(Beginning of Data supplied)

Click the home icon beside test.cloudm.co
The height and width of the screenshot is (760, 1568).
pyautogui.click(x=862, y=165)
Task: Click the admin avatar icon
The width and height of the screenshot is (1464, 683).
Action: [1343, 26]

(End of Data supplied)
(Beginning of Data supplied)

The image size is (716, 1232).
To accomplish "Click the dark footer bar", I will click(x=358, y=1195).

(End of Data supplied)
(Beginning of Data supplied)

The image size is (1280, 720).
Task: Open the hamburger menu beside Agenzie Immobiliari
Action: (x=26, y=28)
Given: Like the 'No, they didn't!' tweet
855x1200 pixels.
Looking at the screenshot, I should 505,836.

(End of Data supplied)

What to work on – Each line of the data that has the string "icon" counts once; give the total and nothing else.

Answer to the problem – 2